The work of visual and sound recording artist Tony Obr and the poetry of Tanner Menard will be featured in a First Friday event, to take place from 6-9 p.m., Sept. 1, at the Downtown Phoenix campus Library.
Obr is a friendly face at the Downtown Library, where he has worked since graduating from ASU’s Herberger School with a bachelor’s in fine arts and digital art, which is on exhibit through the end of the Fall 2017 semester in the library’s Vault Gallery.
“A continual investigation lies at the heart of my creative practice,” Obr explains. “An exploration that leads to refinement, the precision distilled from this process that then leads to more exploration. Continual inquiry, questions that lead to more questions, all this drives a creative evolution.
“The process of discovery is more important than the discovery itself, and a truth is revealed through this process. The images in this collection reveal truth through patterns. Patterns observed in both the natural and constructed domains. Patterns of form, but also dynamically evolving patterns of movement and growth. Cloud formations, flocking behavior, rivulet movement, shell growth, as well as imagined cityscapes, urban design and impossible architecture.
“The images here are all algorithmically generated digital patterns that surround us. The work here suggests a study of the dynamic continuum between symmetry and asymmetry that is influenced by an underlying logic. Even within the complex and the asymmetrical there exists patterns beyond the scope of what we can immediately perceive.”
Obr is a musician, sound designer, composer and educator as well as an artist. He often works at the confluence of art, technology and performance, focusing on innovative uses of sound in musical and non-musical contexts.

Exercise goal
Extend the passage on Tony Obr's library exhibit, picking up after its final sentence.

[Stored entries]
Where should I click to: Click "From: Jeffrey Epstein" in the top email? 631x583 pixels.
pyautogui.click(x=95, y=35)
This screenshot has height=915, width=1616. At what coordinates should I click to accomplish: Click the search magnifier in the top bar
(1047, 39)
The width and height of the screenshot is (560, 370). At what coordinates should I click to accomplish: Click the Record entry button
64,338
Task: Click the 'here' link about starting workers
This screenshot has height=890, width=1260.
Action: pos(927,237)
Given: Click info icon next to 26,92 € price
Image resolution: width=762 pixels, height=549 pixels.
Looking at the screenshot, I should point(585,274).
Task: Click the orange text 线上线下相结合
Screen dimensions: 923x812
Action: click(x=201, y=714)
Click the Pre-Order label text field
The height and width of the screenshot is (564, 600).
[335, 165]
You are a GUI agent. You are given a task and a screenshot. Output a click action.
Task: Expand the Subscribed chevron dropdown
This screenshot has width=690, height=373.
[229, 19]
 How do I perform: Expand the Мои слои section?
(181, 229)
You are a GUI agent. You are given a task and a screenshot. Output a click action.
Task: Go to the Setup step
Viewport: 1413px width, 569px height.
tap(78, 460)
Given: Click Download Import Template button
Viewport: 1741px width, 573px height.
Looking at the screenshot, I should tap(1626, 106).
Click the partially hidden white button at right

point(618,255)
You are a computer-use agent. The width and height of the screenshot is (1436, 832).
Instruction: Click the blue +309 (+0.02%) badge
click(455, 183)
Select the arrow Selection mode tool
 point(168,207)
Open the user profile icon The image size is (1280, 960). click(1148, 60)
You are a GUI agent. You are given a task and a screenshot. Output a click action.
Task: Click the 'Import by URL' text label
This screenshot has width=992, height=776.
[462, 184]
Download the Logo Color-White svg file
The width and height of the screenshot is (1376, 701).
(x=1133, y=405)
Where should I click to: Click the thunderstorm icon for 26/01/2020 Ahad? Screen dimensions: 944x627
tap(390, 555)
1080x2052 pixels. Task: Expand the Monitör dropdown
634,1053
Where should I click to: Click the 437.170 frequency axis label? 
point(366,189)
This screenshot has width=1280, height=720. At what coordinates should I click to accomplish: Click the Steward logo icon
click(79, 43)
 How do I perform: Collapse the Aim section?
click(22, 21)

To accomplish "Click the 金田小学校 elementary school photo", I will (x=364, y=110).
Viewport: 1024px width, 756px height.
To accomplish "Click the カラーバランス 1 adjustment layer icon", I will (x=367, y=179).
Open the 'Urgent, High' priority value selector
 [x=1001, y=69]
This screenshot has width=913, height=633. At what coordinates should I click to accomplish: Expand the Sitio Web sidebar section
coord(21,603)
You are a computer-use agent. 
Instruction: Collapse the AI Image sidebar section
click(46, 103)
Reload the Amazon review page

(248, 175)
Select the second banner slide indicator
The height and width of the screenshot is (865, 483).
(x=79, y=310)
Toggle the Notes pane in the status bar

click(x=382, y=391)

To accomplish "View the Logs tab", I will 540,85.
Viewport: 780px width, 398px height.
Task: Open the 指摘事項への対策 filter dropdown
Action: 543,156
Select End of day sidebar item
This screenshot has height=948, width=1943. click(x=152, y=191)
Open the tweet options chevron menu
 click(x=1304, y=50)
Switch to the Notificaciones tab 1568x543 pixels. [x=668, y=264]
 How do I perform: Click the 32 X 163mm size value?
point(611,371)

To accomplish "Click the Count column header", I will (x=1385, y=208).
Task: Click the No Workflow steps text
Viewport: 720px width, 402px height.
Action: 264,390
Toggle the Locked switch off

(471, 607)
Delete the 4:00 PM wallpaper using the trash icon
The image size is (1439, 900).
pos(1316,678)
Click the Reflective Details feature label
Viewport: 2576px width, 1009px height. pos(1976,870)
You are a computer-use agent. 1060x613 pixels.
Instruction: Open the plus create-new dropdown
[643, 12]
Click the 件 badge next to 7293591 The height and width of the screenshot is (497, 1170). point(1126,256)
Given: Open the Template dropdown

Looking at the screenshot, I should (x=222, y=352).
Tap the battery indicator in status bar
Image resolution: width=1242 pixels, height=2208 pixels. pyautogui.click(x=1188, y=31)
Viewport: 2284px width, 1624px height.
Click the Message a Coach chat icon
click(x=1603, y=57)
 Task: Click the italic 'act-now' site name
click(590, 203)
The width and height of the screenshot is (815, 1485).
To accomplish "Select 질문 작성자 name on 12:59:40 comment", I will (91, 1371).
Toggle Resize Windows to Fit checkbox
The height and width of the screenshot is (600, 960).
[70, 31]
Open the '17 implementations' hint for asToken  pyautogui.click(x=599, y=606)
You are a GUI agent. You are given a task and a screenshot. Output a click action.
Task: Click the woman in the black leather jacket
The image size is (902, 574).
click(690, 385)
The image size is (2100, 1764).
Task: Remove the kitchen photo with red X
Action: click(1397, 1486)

Expected output
Obr’s work frequently centers on the development of interactive systems for electronic music performance, dance performance and art installation. He plays live electronics and woodwinds in the performance art, experimental noise and free-improve ensemble Datura. He also plays with saxophonist Keith Kelly in their duo Slender Loris. Since 2013 he has worked as chief sound designer, and has developed interactive sound systems for Grisha Coleman’s echo::system.
As an educator, Obr has taught electronic music and sound design courses at Paradise Community College since 2014. As a composer, he works under the moniker of tsone. His compositions can be characterized as ranging from warm, gauzy, electronic detritus to blasts of impenetrable walls of sound.
Obr’s work has been released on a number of international recording labels, including: Home Normal, txt recordings, Tessellate Recordings, Stereoscenic, Tsuku-Boshi, Audiotalaia, Dark Era Tapes, and Pocket Fields.
Menard, whom Obr met when he was a composer in residence at ASU, is a poet and composer whose current work embodies his mestizo Indigenous and French lineage. Poems are his method of survival, a linguistic medicine of ambiguity which is certain that love prevails. His poetry is the DNA of his queer hybridity, a double helix of gender and identity.
As a composer of experimental music, Menard has been published and anthologized in the US, Canada, Europe and Japan on labels and netlabels such as Full Spectrum Records, Rural Colours, Tokyo Droning, Install, Slow Flow Rec, H.L.M., Archaic Horizon, Kafua Records and Milieu Music. Menard's poetry has been published in The Squawkback and Rabbit and Rose online journals. He currently serves the Snake Band Tribal Councilman for the Atakapa-Ishak Nation of Southwest Louisiana and Southeast Texas.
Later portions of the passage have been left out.